Eine der schwersten Fragen in all den elf Schuljahren bisher?
In der zehnten Klasse hatte ich eine Physik-Prüfung zu bestehen, worin es um die Zwei Gesetze von Kirchhoff ging. Die hat mich ganz kalt erwischt, es war die erste Kontrollarbeit meines Lebens, bei der ich mir eine Drei holte. Und der Lehrer ist sehr kompetent, spricht und erklärt alles fließend, nur konnte ich nichts verstehen. Das liegt nun schon eine Weile zurück, und seither erlaube ich mir bei ihm nichts mehr unter einer Acht.
Klingt alles so, als ob du deiner Schulbildung nichts vorzuwerfen hast, oder?
Immer noch habe ich Lehrer, die für uns alle Informationen filtern, statt sie uns in verstaubten Büchern vorzulegen. Wenn ich nochmal von vorne anfangen sollte, würde ich mich nicht für das Octavian-Goga- oder das Gheorghe-Lazăr-Gymnasium entscheiden, weil ich dort keine Vorteile erkenne. Man quält sich dort unglaublich, um am Ende nichts als ein Blatt Plapier zu erhalten, womit größtenteils nichts getan werden kann. Es bringt nur Ärger und den Zwang, an eine Hochschule zu gehen. Mit meiner Bescheinigung als Fachkraft kann ich direkt in den Arbeitsmarkt einsteigen, verdiene ein gutes Gehalt und kann an Fortbildungen teilnehmen. Unser „atestat” als Elektriker weist uns als Profis auf dem höchsten von vier Niveaus aus. Ganz gleich, wie gut wir sind, zählt in unserer Gesellschaft am Ende das Geld, an das man sehr leicht herankommt, wenn man so ein Diplom in der Tasche hat. Bis zu 5000 Lei netto monatlich zu verdienen ist nichts Ungewöhnliches, mit Hochschulstudium wird es bedeutend mehr. Geht man nach Deutschland, werden aus den rumänischen Lei Euro (lacht) – nicht unbedingt mein Fall, aber auch nicht zu verachten.
Was für Chancen, einen ausgezeichneten Arbeitsplatz zu finden, siehst du für dich in Rumänien?

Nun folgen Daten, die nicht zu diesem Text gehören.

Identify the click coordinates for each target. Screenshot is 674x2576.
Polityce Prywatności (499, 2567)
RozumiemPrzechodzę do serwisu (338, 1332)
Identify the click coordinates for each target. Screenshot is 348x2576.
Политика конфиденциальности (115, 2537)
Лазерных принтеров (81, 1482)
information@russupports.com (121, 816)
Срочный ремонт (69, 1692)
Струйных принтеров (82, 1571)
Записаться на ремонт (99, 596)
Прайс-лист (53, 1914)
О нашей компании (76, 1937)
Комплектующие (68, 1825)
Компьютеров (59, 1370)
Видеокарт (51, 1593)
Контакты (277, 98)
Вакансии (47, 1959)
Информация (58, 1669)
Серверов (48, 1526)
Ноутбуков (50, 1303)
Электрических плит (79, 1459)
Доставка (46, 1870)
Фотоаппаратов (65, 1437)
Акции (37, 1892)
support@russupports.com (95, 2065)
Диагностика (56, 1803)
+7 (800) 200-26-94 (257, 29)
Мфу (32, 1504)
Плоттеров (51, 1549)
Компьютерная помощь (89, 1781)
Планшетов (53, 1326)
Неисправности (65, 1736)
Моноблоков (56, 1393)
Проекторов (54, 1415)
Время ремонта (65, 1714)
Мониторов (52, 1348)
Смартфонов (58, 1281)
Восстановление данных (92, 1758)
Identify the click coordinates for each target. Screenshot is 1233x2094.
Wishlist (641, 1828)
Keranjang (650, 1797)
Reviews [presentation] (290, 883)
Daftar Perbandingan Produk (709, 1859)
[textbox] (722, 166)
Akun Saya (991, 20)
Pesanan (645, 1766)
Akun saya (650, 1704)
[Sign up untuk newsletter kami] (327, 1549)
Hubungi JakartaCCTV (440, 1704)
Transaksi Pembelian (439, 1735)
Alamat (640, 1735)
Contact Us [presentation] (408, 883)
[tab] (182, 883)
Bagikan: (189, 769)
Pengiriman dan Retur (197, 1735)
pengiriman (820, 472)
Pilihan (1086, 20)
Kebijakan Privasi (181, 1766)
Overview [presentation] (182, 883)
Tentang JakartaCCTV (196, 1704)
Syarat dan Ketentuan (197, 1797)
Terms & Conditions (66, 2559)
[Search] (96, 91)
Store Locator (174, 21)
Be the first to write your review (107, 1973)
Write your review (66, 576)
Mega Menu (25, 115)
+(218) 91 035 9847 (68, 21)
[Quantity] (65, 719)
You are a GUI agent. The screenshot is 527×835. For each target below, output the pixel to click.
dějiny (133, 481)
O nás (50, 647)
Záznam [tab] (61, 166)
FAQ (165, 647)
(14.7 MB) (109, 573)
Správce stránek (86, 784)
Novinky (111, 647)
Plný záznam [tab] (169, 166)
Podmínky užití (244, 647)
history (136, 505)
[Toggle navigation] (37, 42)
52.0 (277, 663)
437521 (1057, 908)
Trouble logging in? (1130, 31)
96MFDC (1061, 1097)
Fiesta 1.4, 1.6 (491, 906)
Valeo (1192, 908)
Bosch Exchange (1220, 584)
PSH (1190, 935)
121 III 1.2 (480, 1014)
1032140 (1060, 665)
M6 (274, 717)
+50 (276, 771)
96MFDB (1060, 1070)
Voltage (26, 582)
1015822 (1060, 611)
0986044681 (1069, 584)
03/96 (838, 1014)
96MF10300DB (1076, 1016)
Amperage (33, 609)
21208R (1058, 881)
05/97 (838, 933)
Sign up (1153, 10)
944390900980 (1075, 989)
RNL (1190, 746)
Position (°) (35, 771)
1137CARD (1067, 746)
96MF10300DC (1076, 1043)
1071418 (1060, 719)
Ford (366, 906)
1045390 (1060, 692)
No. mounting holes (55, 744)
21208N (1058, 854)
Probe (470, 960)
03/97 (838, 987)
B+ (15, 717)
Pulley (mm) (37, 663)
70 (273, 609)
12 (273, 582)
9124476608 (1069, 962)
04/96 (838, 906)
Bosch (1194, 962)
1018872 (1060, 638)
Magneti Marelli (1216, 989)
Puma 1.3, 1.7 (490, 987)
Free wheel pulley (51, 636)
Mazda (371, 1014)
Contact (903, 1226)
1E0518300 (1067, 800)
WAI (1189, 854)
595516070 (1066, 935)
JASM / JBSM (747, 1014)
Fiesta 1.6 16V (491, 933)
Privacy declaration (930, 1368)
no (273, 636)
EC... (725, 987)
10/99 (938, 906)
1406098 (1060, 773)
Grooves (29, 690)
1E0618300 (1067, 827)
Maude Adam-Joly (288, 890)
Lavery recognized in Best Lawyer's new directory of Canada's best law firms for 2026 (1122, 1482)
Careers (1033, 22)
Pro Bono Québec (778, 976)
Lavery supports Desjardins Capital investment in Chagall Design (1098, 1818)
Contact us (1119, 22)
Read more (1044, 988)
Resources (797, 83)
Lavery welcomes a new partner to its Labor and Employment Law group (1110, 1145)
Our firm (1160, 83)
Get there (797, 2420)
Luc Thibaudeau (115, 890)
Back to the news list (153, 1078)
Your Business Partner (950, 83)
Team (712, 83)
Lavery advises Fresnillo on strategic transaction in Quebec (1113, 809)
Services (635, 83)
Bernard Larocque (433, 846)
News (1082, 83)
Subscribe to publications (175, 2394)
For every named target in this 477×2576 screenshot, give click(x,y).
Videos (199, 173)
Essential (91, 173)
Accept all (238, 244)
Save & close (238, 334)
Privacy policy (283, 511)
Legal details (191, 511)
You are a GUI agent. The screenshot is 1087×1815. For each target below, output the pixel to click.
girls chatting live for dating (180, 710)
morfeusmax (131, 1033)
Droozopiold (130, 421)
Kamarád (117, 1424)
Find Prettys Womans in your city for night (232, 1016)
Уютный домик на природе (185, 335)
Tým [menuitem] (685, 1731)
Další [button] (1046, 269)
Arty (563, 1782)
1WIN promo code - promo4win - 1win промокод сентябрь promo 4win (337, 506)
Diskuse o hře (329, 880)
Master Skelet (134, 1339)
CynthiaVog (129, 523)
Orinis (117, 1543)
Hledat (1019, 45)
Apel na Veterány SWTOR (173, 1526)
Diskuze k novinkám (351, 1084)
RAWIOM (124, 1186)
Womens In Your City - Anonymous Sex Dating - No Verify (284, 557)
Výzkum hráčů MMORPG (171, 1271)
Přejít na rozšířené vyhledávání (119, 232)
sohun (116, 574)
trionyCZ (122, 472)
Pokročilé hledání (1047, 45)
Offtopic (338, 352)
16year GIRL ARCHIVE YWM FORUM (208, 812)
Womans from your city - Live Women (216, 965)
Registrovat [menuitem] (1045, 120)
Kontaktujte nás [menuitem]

Sehr große! Was ich tue, ist sehr gesucht, und erreichen möchte ich die Fähigkeiten eines Technikers, der Pläne entwirft, zeichnet und sie bei Bedarf auch selber handwerklich ausführt. Weil ich genau weiß, dass hohe Nachfrage daran besteht. Klar, dass ich noch jede Menge zu lernen und an mir zu arbeiten habe, aber ich bin mir sicher, dass ich es schaffen werde. Weil es mir gefällt.